Data excerpts:
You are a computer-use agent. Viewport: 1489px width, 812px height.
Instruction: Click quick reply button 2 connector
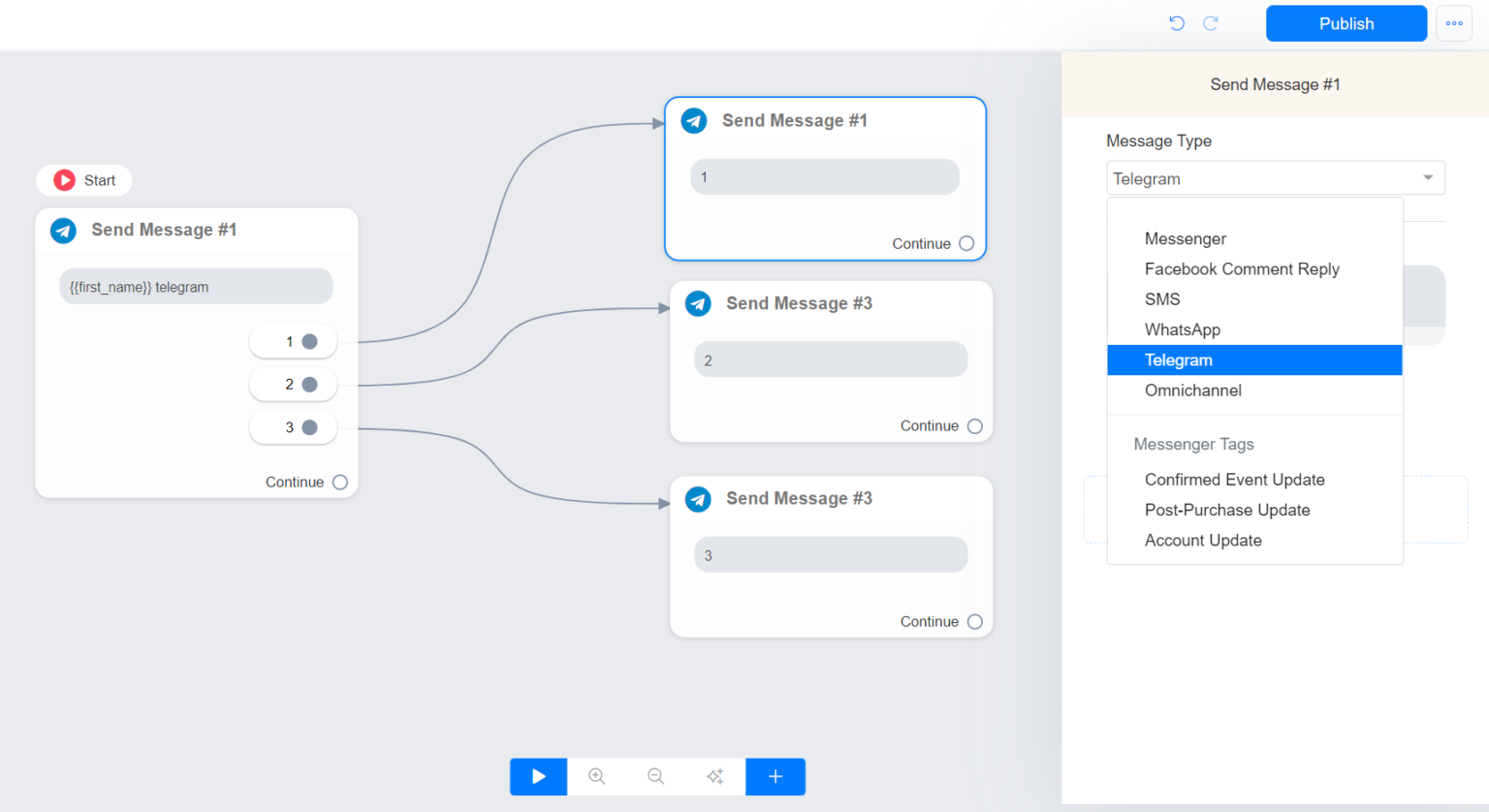pyautogui.click(x=309, y=385)
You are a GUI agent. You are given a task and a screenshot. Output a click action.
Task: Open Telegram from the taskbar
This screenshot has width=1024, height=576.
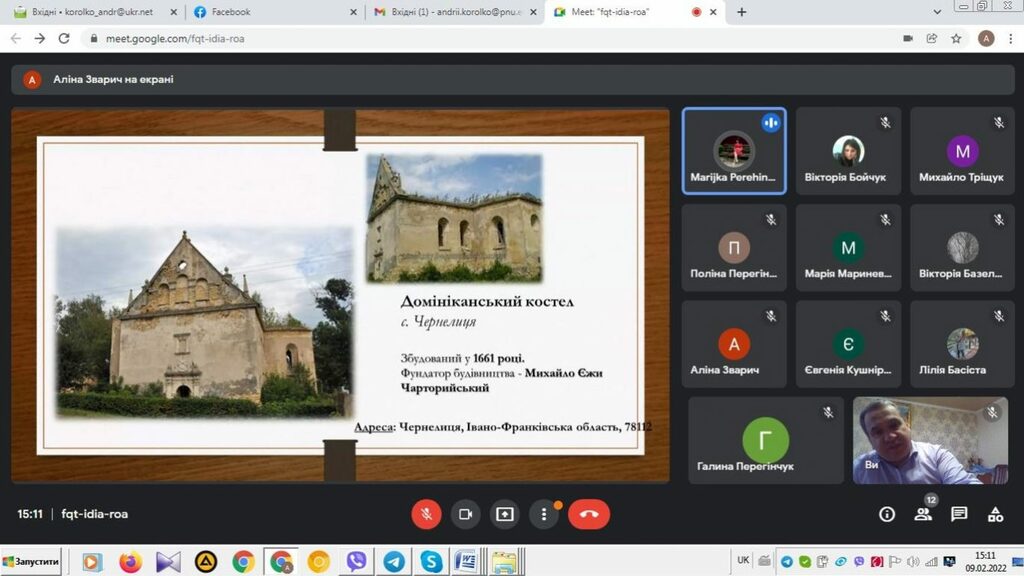coord(394,562)
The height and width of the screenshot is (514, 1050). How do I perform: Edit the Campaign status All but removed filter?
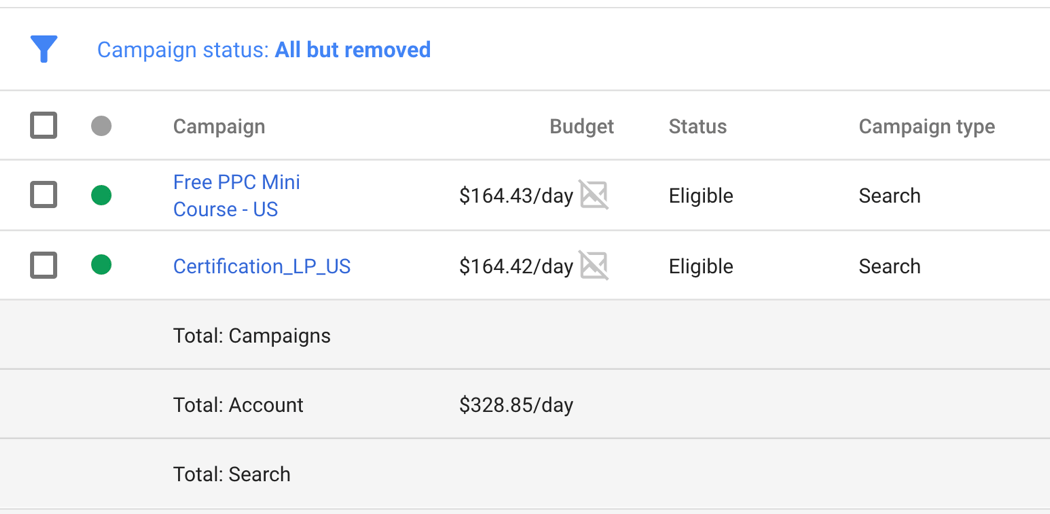[x=264, y=50]
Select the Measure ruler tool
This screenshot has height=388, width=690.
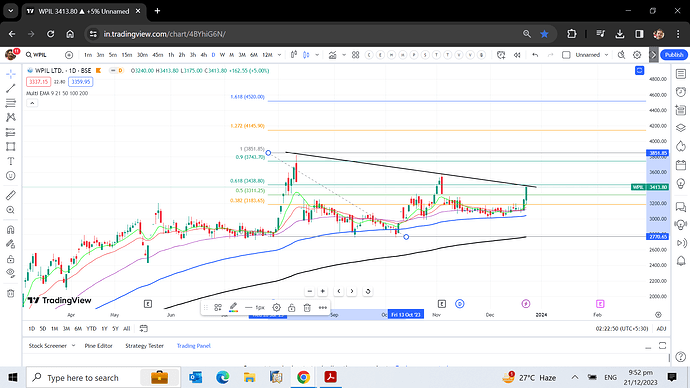[x=11, y=195]

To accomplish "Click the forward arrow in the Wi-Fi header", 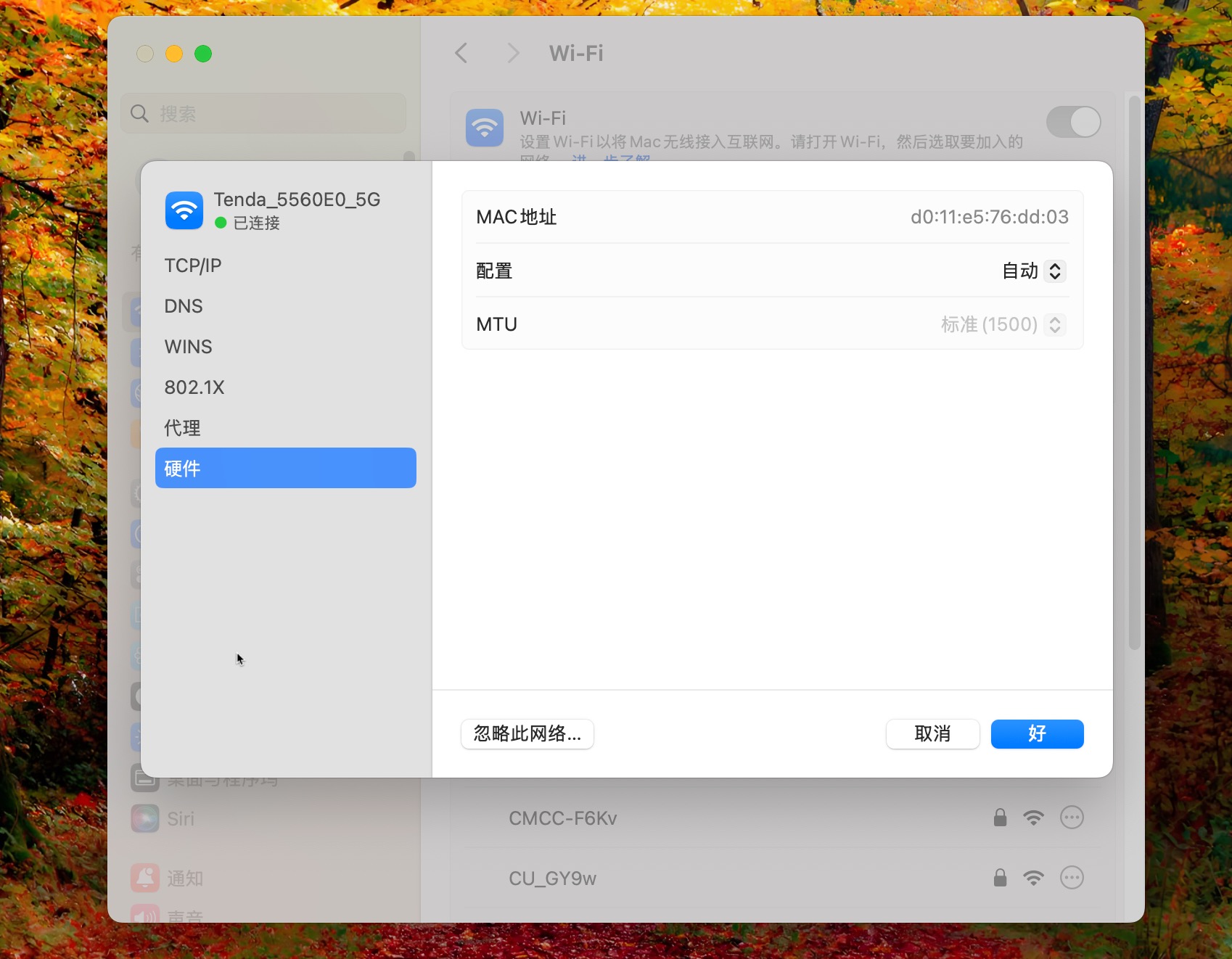I will coord(513,53).
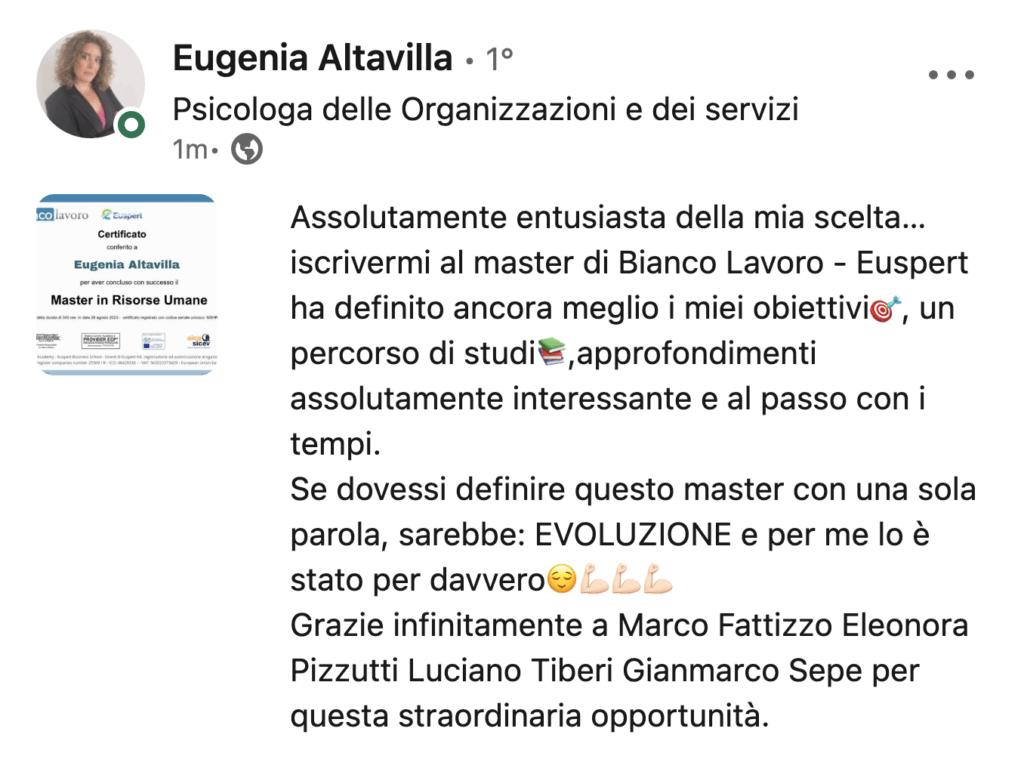Click the word EVOLUZIONE in the post
The height and width of the screenshot is (784, 1024).
(x=634, y=534)

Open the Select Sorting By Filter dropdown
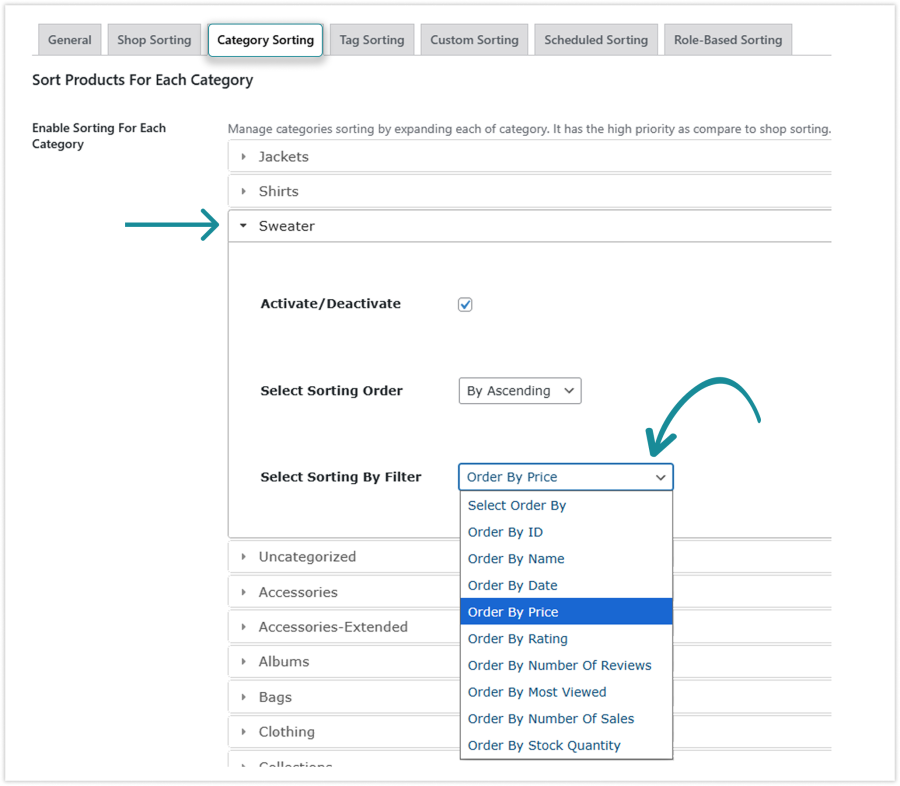tap(565, 477)
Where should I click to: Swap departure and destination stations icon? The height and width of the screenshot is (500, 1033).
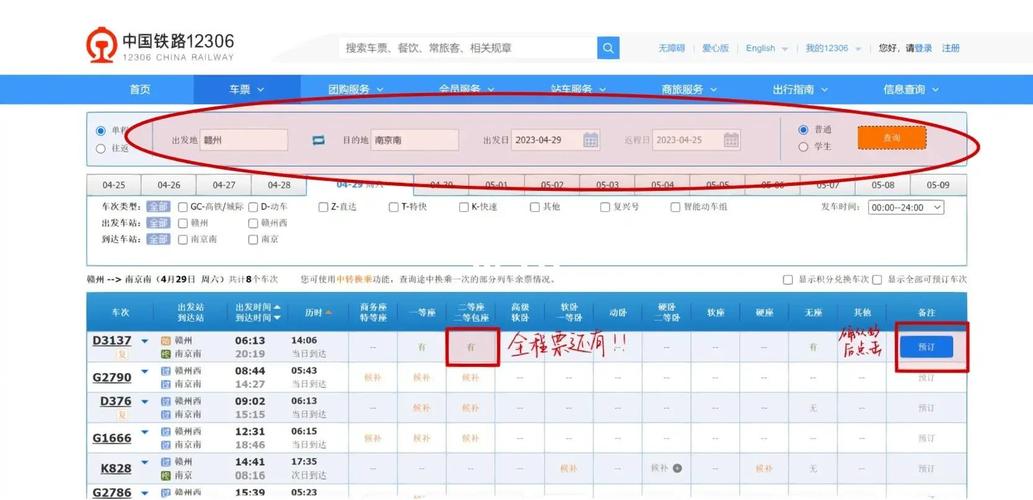pos(319,140)
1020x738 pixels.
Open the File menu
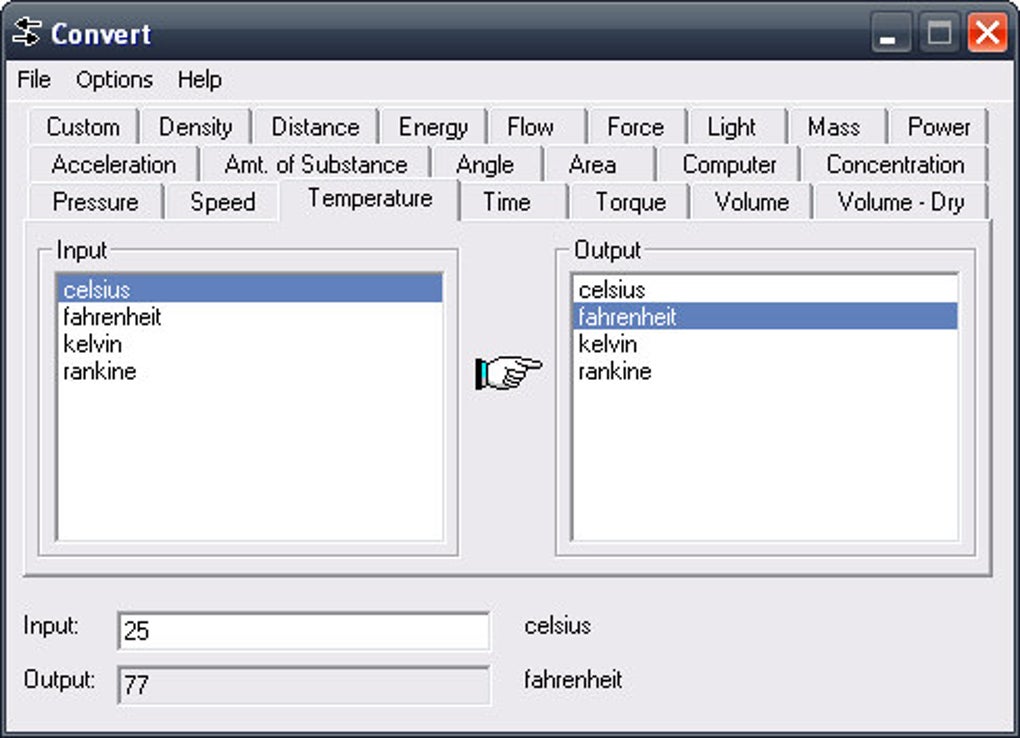(33, 80)
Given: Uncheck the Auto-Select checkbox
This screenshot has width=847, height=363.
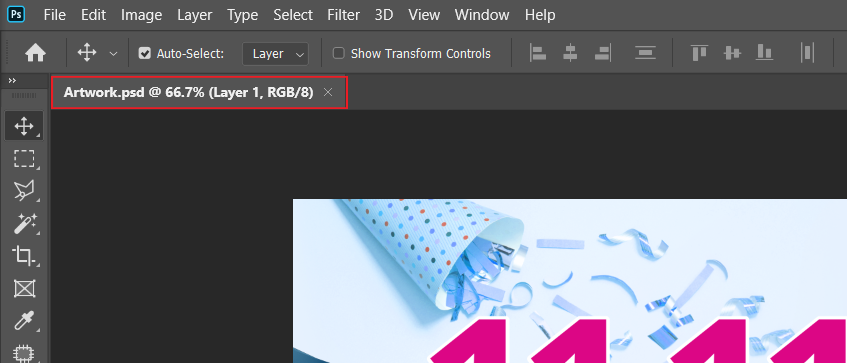Looking at the screenshot, I should tap(144, 53).
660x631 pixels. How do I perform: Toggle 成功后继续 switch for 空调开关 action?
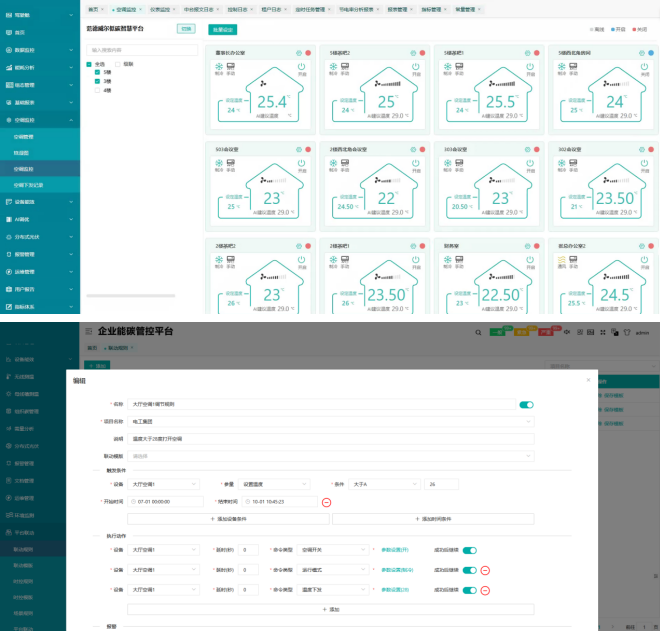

-- Work request --
Where a line above holds the string "agent", show that line.

-- Solution to the problem --
You are a computer-use agent. Viewport: 1489px width, 812px height.
You are a GUI agent. You are given a task and a screenshot. Output a click action.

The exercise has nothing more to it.